Aufgabe 1: Mit welchem jährlichen Betrag fördert die Stadt laut dem Textauszug das Kulturzelt?
Aufgabe 2: Stelle die Zeilen der Auflistung als nummerierte Liste dar und lass Leerzeilen weg. Beginne bei der Zeile mit „Task: Select the New Studio Chat icon“ und höre mit dem Ende der Auflistung auf.

Angezeigter Textauszug:
^^^^^^^^^^^^^^^^

Gründe für die Veränderung liegen in einer schwierigeren wirtschaftlichen Situation, die auch die Veranstaltungsbranche vor immer neue Herausforderungen stellt. So war in den vergangenen zwei Spielzeiten der Spielbetrieb von den Corona-Auflagen stark eingeschränkt, vor allem im vergangenen Jahr war ein deutlicher Zuschauerrückgang zu verzeichnen. Durch die Auswirkungen des Angriffskrieges auf die Ukraine hat die Branche ebenfalls mit den Folgen der Preissteigerung bei Personal-, Hotel- und Reisekosten sowie gestiegenen Energiekosten zu kämpfen.
„Ein Aus für das Kulturzelt kam für uns nicht in Frage“, sagt Matthias Jakob von Zeltkultur. Und so sei das „Back to the roots“, die Rückkehr ins Zelt und die Verkürzung der Spielzeit eine Möglichkeit, der Teuerungsrate entgegenzuwirken. Der Aufbau der temporären Konzerthalle benötigt sechs, der Abbau vier Wochen. „Das frisst Geld und Ressourcen und liegt unter den gegebenen Umständen weit außerhalb der Wirtschaftlichkeit“, so die Veranstalter. Der Aufbau des Zeltes benötigt fünf bis sechs Tage.
Seit dem Betreiberwechsel 2019 fördert die Stadt das Kulturzelt mit 70 000 Euro jährlich, „das wird auch in diesem Jahr so sein“, versichert Kulturdezernentin Susanne Völker. Darüber hinaus habe die Stadt ein Schallschutzgutachten finanziert, was im Interesse der Betreiber liegt, da sie auch weiterhin das Kulturzelt zu einem vielfältigen kulturellen Ort mit hochwertigen Künstlern machen wollen, wie es seit 1987 Tradition ist.
Welche Künstlerinnen und welcher Künstler im Kulturzelt auf der Bühne stehen werden, darüber bewahren die Veranstalter noch Stillschweigen. Das Programm wird Ende März/Anfang April bekannt gegeben, dann beginnt auch der Vorverkauf. Nur so viel wurde verraten: Es wird wieder ein buntes Programm mit einer vielfältigen Mischung der Musik-Genres. Fans von Calexico wissen bereits, dass die US-Band am 25. Juni in Kassel im Kulturzelt zu Gast ist.

^^^^^^^^^^^^^^^^

(Auflistung zur Elementsuche)
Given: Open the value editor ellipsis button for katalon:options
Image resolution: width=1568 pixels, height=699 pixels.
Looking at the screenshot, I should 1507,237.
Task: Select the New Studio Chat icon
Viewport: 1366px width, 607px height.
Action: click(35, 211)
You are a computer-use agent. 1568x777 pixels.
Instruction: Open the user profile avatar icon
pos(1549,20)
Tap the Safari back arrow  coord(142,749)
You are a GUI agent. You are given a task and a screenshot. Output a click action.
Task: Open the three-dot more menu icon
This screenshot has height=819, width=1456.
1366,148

^^^^^^^^^^^^^^^^

Schriftliche Antwort 1: Mit 70 000 Euro jährlich.

Schriftliche Antwort 2:
1. Task: Select the New Studio Chat icon
2. Viewport: 1366px width, 607px height.
3. Action: click(35, 211)
4. You are a computer-use agent. 1568x777 pixels.
5. Instruction: Open the user profile avatar icon
6. pos(1549,20)
7. Tap the Safari back arrow  coord(142,749)
8. You are a GUI agent. You are given a task and a screenshot. Output a click action.
9. Task: Open the three-dot more menu icon
10. This screenshot has height=819, width=1456.
11. 1366,148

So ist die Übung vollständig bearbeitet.